- _What you need to do_
Starting at the line that contains "Given: Click the 2022 year label on chart" and ending at the line that contains "Task: Click the drag", the lines below are to be given again exactly, with nothing added.

- _Stored data entries_
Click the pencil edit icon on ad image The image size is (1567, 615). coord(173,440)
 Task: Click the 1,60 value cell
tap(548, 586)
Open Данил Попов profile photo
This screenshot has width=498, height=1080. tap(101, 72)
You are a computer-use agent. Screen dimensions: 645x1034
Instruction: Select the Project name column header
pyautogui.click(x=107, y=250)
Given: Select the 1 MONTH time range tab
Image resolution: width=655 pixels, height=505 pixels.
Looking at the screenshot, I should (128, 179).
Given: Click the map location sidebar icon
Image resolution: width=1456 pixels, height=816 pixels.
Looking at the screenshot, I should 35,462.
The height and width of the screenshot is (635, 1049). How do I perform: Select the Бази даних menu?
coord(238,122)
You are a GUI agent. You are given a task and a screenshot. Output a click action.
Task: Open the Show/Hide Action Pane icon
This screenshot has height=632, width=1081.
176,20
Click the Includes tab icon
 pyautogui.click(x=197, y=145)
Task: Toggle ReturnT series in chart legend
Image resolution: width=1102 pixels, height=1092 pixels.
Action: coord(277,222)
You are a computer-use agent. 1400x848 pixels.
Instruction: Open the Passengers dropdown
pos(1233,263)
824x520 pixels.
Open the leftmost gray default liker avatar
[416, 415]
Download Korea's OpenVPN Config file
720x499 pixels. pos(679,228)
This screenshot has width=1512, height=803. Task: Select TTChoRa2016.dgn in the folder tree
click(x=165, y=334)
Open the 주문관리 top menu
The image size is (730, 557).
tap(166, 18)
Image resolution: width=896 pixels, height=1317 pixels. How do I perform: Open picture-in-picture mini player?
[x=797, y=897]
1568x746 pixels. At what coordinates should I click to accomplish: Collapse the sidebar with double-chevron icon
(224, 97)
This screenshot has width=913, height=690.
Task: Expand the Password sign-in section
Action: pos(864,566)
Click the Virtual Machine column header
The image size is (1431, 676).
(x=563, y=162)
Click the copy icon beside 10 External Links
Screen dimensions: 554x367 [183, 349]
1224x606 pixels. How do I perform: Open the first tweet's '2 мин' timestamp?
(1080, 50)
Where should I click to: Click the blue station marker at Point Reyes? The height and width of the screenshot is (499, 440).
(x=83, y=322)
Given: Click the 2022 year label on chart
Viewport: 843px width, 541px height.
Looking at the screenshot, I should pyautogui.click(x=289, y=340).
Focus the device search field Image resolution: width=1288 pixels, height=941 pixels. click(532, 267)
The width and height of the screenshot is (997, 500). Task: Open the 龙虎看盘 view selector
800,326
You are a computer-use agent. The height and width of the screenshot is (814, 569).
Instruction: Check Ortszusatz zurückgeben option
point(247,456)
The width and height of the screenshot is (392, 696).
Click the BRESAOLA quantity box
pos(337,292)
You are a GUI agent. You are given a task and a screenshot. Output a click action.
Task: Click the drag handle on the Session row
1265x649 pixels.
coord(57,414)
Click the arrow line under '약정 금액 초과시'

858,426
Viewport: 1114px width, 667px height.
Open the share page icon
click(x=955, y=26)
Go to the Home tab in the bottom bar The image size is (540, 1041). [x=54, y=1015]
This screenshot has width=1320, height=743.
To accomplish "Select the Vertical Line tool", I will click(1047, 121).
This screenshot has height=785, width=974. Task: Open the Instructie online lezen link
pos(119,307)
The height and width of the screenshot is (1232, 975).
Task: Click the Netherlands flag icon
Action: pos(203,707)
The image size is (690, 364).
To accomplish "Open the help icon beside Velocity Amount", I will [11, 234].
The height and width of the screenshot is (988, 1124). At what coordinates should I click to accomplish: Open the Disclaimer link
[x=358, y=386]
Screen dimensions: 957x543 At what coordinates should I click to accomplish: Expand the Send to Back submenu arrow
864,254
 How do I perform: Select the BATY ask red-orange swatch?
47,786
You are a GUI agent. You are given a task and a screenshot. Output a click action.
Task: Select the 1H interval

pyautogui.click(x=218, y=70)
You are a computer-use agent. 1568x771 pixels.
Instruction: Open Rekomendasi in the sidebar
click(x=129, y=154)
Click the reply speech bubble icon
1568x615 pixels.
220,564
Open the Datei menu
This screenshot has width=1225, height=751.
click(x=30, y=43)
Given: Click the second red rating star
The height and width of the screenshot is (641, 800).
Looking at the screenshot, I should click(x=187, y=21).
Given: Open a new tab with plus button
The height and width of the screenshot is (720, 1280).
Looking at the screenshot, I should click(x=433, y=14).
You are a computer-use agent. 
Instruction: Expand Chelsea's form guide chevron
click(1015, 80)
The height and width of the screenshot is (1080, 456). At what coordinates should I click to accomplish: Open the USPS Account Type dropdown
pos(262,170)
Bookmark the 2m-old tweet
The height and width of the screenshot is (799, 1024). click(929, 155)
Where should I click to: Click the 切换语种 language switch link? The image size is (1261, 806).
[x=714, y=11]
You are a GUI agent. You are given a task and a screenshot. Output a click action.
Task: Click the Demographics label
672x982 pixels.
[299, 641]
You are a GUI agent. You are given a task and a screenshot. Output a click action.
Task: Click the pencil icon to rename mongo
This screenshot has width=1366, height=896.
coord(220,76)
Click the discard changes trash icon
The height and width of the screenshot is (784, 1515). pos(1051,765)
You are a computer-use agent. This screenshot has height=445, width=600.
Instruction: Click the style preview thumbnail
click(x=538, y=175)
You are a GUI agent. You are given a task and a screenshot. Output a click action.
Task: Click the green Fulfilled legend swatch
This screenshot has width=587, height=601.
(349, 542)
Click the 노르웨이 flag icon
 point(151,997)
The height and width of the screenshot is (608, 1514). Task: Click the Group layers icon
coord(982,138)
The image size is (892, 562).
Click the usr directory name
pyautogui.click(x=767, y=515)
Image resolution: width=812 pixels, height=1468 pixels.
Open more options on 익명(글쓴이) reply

- _Written response_
Given: Click the 2022 year label on chart
Viewport: 843px width, 541px height.
Looking at the screenshot, I should pyautogui.click(x=289, y=340).
Focus the device search field Image resolution: width=1288 pixels, height=941 pixels. click(532, 267)
The width and height of the screenshot is (997, 500). Task: Open the 龙虎看盘 view selector
800,326
You are a computer-use agent. The height and width of the screenshot is (814, 569).
Instruction: Check Ortszusatz zurückgeben option
point(247,456)
The width and height of the screenshot is (392, 696).
Click the BRESAOLA quantity box
pos(337,292)
You are a GUI agent. You are given a task and a screenshot. Output a click action.
Task: Click the drag handle on the Session row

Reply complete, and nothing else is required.